§ Exercise description: When you find the line with "The height and width of the screenshot is (840, 1405)." among the records below, reproduce it and each line after it exactly, ending with the line with "Given: Collapse the bottom Tasks panel handle".

☆ ☆ ☆ ☆ ☆ ☆ ☆

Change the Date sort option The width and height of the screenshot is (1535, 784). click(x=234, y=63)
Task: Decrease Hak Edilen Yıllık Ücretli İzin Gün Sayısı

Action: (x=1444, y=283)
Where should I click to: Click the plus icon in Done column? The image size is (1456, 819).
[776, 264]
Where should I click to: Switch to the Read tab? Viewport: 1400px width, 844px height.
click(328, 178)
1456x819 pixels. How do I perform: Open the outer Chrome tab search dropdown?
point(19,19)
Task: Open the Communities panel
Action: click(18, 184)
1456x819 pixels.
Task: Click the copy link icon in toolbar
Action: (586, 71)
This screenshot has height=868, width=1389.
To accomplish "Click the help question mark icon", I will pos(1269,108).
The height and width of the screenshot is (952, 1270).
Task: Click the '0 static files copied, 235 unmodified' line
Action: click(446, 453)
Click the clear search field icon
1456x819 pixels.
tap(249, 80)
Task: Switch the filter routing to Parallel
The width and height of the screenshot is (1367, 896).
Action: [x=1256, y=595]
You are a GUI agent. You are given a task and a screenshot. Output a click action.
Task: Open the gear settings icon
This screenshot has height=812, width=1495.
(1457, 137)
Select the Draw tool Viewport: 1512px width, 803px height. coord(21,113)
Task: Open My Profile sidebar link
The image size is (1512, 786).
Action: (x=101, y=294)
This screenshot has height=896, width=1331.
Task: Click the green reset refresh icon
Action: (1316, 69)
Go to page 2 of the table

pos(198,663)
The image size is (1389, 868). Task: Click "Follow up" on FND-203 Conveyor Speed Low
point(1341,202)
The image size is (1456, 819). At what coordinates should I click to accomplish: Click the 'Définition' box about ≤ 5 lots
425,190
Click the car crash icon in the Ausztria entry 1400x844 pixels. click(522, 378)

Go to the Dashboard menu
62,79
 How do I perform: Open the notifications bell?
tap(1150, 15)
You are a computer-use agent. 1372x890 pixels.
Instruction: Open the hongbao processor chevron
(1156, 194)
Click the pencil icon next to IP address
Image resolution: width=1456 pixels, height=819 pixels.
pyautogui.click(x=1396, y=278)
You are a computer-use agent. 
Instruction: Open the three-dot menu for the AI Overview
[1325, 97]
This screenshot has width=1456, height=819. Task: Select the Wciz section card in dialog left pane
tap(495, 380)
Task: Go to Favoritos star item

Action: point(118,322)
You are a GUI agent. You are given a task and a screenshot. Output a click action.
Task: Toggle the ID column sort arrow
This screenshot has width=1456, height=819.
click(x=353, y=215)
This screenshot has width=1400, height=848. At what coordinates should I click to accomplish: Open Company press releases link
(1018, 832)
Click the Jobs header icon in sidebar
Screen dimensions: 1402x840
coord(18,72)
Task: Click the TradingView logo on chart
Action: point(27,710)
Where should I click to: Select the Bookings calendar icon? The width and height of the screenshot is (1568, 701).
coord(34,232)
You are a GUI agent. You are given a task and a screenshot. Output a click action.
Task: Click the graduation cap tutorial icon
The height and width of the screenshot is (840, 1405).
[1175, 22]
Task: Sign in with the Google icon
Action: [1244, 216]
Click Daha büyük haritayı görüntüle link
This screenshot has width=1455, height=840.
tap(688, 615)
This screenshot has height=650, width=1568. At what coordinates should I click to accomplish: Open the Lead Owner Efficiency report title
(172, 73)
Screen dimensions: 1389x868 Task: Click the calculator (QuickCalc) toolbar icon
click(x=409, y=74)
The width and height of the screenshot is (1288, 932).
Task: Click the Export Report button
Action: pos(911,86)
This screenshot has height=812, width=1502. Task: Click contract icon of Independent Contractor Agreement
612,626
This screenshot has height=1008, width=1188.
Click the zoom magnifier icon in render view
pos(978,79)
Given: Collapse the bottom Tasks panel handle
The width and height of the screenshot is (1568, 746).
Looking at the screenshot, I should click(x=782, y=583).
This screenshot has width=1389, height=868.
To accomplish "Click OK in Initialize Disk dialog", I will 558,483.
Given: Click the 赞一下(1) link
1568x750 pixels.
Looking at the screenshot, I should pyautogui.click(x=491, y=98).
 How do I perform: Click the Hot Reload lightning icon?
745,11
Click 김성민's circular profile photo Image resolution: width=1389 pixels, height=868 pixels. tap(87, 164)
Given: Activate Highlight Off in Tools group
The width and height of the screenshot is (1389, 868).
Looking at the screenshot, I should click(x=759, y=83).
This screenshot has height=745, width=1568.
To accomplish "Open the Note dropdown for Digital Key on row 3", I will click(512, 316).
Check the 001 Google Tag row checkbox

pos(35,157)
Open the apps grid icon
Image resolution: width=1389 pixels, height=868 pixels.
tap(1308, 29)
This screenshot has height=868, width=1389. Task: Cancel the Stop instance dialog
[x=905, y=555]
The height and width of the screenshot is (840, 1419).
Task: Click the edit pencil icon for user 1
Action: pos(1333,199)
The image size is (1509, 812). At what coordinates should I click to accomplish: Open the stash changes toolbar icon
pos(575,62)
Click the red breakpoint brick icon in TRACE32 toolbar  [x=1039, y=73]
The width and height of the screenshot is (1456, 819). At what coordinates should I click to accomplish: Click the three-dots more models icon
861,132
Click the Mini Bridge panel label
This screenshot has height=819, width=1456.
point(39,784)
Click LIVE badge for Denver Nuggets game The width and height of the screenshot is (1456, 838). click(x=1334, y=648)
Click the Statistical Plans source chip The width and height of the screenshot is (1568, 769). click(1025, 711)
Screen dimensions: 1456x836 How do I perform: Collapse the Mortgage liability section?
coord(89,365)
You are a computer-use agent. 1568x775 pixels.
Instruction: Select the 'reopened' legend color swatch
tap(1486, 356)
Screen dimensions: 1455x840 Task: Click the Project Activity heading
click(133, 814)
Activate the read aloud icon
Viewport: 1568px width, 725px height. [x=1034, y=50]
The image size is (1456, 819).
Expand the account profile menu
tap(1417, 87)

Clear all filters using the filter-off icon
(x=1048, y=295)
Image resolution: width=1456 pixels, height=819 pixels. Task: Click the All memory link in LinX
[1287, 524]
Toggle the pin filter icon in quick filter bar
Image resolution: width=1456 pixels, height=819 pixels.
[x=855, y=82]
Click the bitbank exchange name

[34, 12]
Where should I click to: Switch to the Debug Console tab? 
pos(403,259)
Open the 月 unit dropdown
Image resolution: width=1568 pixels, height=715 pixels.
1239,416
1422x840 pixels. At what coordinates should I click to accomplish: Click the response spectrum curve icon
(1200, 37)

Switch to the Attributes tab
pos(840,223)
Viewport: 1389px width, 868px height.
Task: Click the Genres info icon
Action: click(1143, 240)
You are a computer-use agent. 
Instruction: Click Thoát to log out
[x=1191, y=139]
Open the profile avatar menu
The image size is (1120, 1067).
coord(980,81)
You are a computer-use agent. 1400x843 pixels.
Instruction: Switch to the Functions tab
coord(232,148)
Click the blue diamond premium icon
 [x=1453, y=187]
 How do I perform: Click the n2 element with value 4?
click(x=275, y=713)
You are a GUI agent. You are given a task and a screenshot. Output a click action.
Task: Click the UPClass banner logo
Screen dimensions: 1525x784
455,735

☆ ☆ ☆ ☆ ☆ ☆ ☆

§ Exercise result:
The height and width of the screenshot is (840, 1405).
[1175, 22]
Task: Sign in with the Google icon
Action: [1244, 216]
Click Daha büyük haritayı görüntüle link
This screenshot has width=1455, height=840.
tap(688, 615)
This screenshot has height=650, width=1568. At what coordinates should I click to accomplish: Open the Lead Owner Efficiency report title
(172, 73)
Screen dimensions: 1389x868 Task: Click the calculator (QuickCalc) toolbar icon
click(x=409, y=74)
The width and height of the screenshot is (1288, 932).
Task: Click the Export Report button
Action: pos(911,86)
This screenshot has height=812, width=1502. Task: Click contract icon of Independent Contractor Agreement
612,626
This screenshot has height=1008, width=1188.
Click the zoom magnifier icon in render view
pos(978,79)
Given: Collapse the bottom Tasks panel handle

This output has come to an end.